Chapter One holds a view—reflected in part by the product background of its executives— that the emerging crypto industry requires a different type of venture capital firm than the traditional ones that helped define Silicon Valley’s last two decades.
In the traditional model, the biggest thing a VC firm can offer a startup in its portfolio (besides money) is access to a network of other companies and well-connected executives. Those connections often prove pivotal for a firm to gain exposure or find a customer base for its products.
In the emerging crypto industry, however, Morris says project founders are less interested in access to Silicon Valley networks than they are in receiving practical, hands-on guidance. He points to the example of crypto investing giant Paradigm, which has rapidly built out a suite of services for startups ranging from research to guidance on technical and legal issues.
Embracing this trend, Chapter One plans to hire people who can spend stints at the startups it backs, helping founders with issues like user experience and design.
Morris also believes that funding patterns are different when it comes to startups in the crypto world. Instead of five or six rounds in each, with VC firms vying to be the dominant investor, Morris says crypto firms prefer fewer rounds in which the money comes from a broad, diffuse group of investors.
This is partly because crypto companies typically issue tokens to investors that are far more liquid than the private shares at the center of traditional VC deals.
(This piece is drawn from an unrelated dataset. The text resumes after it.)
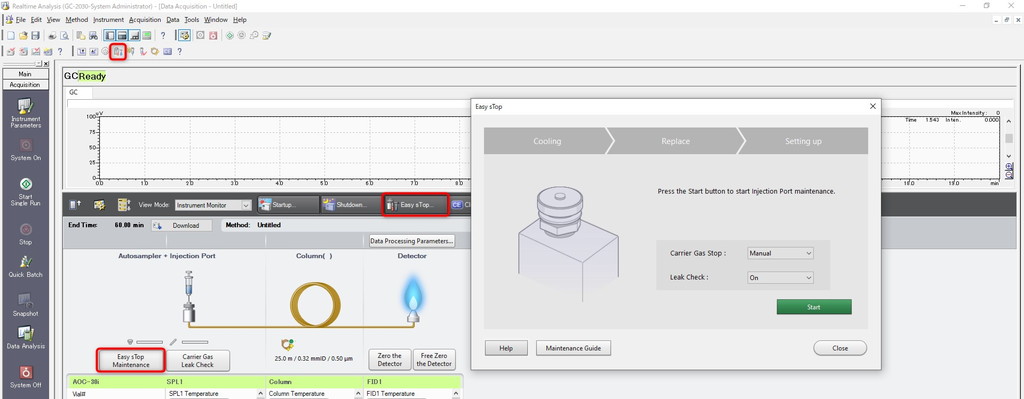Open the Maintenance Guide
Screen dimensions: 1024x399
click(x=573, y=348)
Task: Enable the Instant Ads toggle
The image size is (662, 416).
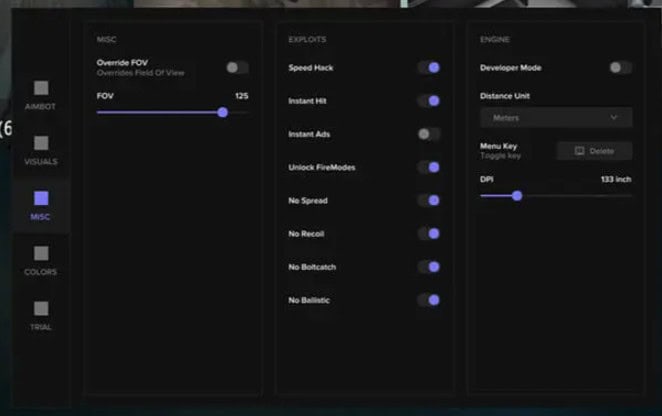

But Morris says it’s also because of the decentralization ethos of crypto, which frowns on single entities obtaining outsize control.
“The cap table is structured very differently. Founders in crypto prefer more participants so if you get a large ownership share of a company, something’s gone wrong,” he says.
This is a big reason why Chapter One plans to focus on early-stage crypto firms, writing relatively modest checks of $500,000 to $2 million. “We’re starting from first principles for what would a VC fund look like if you were building for Web 3,” said Morris.